Therefore judgment shall enter for the Defendant Pasha on the Thirteenth Count.

Claims Against the Watertown Defendants

CT Page 21995

Tenth and Eleventh Counts — Recklessness Regarding Issuance of the Certificate of Occupancy

In the Tenth Count the Plaintiffs claim that the Defendants Fusco and Skilton, in their official capacities as employees of the town of Watertown, acted recklessly in representing in the certificate of occupancy that the premises were in substantial compliance with applicable codes when there existed numerous, flagrant, substantial and life threatening defects and deficiencies on the premises.

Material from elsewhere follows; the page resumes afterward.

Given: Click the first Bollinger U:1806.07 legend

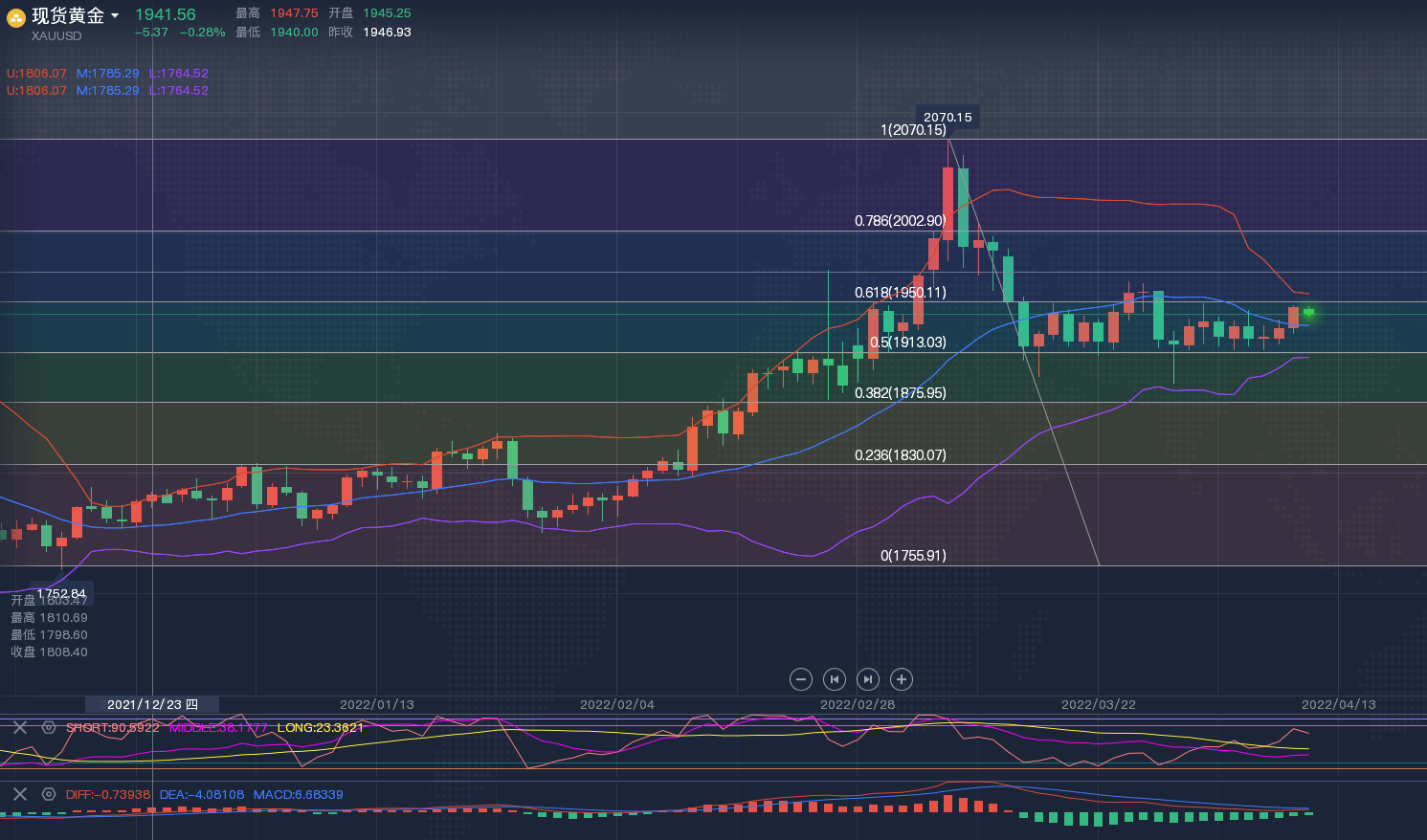Looking at the screenshot, I should pos(36,74).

In the Eleventh Count the Plaintiffs claim that pursuant to General Statutes § 52-557n(b)(7) a municipality is liable when its employees issue a permit, where such issuance is discretionary, and its issuance constitutes a reckless disregard for health and safety. The statute states, in pertinent part: "(a) . . . (2) Except as otherwise provided by law, a political subdivision of the state shall not be liable for damages to person or property caused by: . . . (B) negligent acts or omissions which require the exercise of judgment or discretion as an official function of the authority expressly or impliedly granted by law. b) Notwithstanding the provisions of subsection (a) of this section, a political subdivision of the state or any employee, officer or agent acting within the scope of his employment or official duties shall not be liable for damages to person or property resulting from: . . . (7) the issuance, denial, suspension or revocation of, or failure or refusal to issue, deny, suspend or revoke any permit, license, certificate, approval, order or similar authorization, when such authority is a discretionary function by law, unless such issuance, denial, suspension or revocation or such failure or refusal constitutes a reckless disregard for health or safety . . ." "Section 52-557n(b)(7) and (8) exempt towns and municipalities from liability resulting from the negligent inspection of property or negligent issuance of a certification of occupancy unless such issuance or inspection was in reckless disregard of health or safety under the circumstances or unless the defendant had notice of a violation of law." Duffy v. Wallingford, 49 Conn.Sup. 109, 119 (2004). Thus the claims in both the Tenth and Eleventh Counts of the complaint center on the alleged reckless conduct by the Watertown Defendants.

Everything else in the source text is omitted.